- [Input]:
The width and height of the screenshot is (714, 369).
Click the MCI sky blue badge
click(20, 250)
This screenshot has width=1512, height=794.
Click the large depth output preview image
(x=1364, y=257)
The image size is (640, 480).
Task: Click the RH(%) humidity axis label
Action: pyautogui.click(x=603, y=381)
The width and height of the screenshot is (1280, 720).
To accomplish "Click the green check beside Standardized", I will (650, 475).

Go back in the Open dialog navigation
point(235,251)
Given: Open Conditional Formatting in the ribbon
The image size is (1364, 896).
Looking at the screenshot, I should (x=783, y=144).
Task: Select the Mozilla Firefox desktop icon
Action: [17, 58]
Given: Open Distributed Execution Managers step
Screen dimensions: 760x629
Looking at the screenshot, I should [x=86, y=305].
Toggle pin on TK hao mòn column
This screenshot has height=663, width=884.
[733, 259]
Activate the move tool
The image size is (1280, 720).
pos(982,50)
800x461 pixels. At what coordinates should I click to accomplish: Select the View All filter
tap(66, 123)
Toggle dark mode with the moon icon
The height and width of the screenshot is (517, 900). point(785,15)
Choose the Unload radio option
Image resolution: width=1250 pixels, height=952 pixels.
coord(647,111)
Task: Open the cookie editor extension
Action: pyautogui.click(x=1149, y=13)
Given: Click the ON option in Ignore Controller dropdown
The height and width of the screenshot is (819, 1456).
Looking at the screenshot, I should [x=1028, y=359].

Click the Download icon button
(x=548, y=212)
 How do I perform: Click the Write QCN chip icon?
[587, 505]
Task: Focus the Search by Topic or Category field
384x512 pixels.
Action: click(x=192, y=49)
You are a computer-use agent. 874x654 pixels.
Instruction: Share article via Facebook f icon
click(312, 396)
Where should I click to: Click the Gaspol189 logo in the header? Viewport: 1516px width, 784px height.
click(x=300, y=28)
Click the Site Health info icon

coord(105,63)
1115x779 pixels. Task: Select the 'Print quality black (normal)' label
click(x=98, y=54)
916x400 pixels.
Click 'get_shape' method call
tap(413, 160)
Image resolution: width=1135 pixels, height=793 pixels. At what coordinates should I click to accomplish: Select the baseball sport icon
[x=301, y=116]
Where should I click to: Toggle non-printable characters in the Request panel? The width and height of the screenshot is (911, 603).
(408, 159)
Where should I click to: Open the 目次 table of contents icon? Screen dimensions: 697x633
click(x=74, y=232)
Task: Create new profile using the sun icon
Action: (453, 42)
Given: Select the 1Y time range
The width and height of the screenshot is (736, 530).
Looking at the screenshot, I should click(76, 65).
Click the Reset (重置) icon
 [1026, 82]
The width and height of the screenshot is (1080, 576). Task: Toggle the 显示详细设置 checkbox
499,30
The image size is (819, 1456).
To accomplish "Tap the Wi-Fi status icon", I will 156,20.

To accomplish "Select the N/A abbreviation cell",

- [Requirement]: Swap "Screen dimensions" for "Display size" everywhere it appears in the records above, and reproduce the records with everything else left unchanged.

- [Written response]:
The width and height of the screenshot is (714, 369).
Click the MCI sky blue badge
click(20, 250)
This screenshot has width=1512, height=794.
Click the large depth output preview image
(x=1364, y=257)
The image size is (640, 480).
Task: Click the RH(%) humidity axis label
Action: pyautogui.click(x=603, y=381)
The width and height of the screenshot is (1280, 720).
To accomplish "Click the green check beside Standardized", I will (650, 475).

Go back in the Open dialog navigation
point(235,251)
Given: Open Conditional Formatting in the ribbon
The image size is (1364, 896).
Looking at the screenshot, I should (x=783, y=144).
Task: Select the Mozilla Firefox desktop icon
Action: [17, 58]
Given: Open Distributed Execution Managers step
Display size: 760x629
Looking at the screenshot, I should [x=86, y=305].
Toggle pin on TK hao mòn column
This screenshot has height=663, width=884.
[733, 259]
Activate the move tool
The image size is (1280, 720).
pos(982,50)
800x461 pixels. At what coordinates should I click to accomplish: Select the View All filter
tap(66, 123)
Toggle dark mode with the moon icon
The height and width of the screenshot is (517, 900). point(785,15)
Choose the Unload radio option
Image resolution: width=1250 pixels, height=952 pixels.
coord(647,111)
Task: Open the cookie editor extension
Action: pyautogui.click(x=1149, y=13)
Given: Click the ON option in Ignore Controller dropdown
The height and width of the screenshot is (819, 1456).
Looking at the screenshot, I should [x=1028, y=359].

Click the Download icon button
(x=548, y=212)
 How do I perform: Click the Write QCN chip icon?
[587, 505]
Task: Focus the Search by Topic or Category field
384x512 pixels.
Action: click(x=192, y=49)
You are a computer-use agent. 874x654 pixels.
Instruction: Share article via Facebook f icon
click(312, 396)
Where should I click to: Click the Gaspol189 logo in the header? Viewport: 1516px width, 784px height.
click(x=300, y=28)
Click the Site Health info icon

coord(105,63)
1115x779 pixels. Task: Select the 'Print quality black (normal)' label
click(x=98, y=54)
916x400 pixels.
Click 'get_shape' method call
tap(413, 160)
Image resolution: width=1135 pixels, height=793 pixels. At what coordinates should I click to accomplish: Select the baseball sport icon
[x=301, y=116]
Where should I click to: Toggle non-printable characters in the Request panel? The width and height of the screenshot is (911, 603).
(408, 159)
Where should I click to: Open the 目次 table of contents icon? Display size: 697x633
click(x=74, y=232)
Task: Create new profile using the sun icon
Action: (453, 42)
Given: Select the 1Y time range
The width and height of the screenshot is (736, 530).
Looking at the screenshot, I should click(76, 65).
Click the Reset (重置) icon
 [1026, 82]
The width and height of the screenshot is (1080, 576). Task: Toggle the 显示详细设置 checkbox
499,30
The image size is (819, 1456).
To accomplish "Tap the Wi-Fi status icon", I will 156,20.

To accomplish "Select the N/A abbreviation cell",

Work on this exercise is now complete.